# Infection that requires a specific cure?



## Crying (Jan 4, 2014)

My MC was shot in the leg and now he and my female MC are on a journey to look for a cure. Is there any specific illness/infection that might need a specific cure that wasn't plain antibiotics? Thanks.


----------



## Olly Buckle (Jan 4, 2014)

A broken leg springs to mind, not an uncommon outcome of being shot in it. If it is unrelated to the shooting a condition such as a severe allergic reaction or an immune system disorder might be the ticket. Where are they travelling from, how far are they going, and how long do you want them to take getting where they are going, what transport is available? they are all things which could have a significance.


----------



## katabatikos (Jan 4, 2014)

In your story we're at war, right? A nuclear war, so the world's obviously not worrying too much about the damage rendered to people or things. If this takes place a little ways in the future, you could say this bullet is more complicated then a ball of lead; possibly poisoned or engineered in some wacky ways. That opens some doors for exploring what this mystery bullet does to his mind as well as his body, like hallucinations, etc. I was thinking tracker-jacker meets Iron Man 2 when his weird contraption is slowly killing him. But you could certainly use this as a tool for times when your MC's are in dangerous situations. It could raise the stakes and make things more difficult for your characters if one of them is rather indisposed, maybe stress triggers some sort of crazy reaction from the physco-bullet? Just an idea.

## Exercise brief
Answer from the forum thread about a specific cure:
(a) Where was the first poster's MC shot?
(b) What injury does Olly Buckle say springs to mind?
(c) According to katabatikos, what kind of war is the story set in?

## Dataset extract
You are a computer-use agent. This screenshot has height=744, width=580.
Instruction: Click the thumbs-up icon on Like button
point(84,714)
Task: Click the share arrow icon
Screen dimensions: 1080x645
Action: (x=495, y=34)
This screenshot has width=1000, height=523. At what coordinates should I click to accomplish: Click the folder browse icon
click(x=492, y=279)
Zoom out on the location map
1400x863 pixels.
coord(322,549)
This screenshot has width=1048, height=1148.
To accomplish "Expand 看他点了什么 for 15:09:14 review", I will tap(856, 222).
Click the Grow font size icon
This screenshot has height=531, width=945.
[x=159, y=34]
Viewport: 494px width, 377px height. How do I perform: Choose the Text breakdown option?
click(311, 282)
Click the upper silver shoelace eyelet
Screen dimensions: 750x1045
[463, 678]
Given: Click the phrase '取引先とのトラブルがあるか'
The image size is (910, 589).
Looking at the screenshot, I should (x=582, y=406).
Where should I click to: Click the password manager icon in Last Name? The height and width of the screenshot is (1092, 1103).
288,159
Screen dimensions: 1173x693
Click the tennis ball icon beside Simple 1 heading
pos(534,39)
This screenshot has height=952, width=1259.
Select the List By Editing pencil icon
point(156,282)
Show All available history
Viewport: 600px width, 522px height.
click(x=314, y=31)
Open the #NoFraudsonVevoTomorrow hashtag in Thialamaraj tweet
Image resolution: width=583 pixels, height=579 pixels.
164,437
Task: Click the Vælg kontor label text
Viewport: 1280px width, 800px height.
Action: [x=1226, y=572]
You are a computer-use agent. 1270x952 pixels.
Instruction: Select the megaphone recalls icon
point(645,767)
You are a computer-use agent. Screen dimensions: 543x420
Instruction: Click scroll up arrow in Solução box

## Solution for this exercise
(a) In the leg.
(b) A broken leg.
(c) A nuclear war.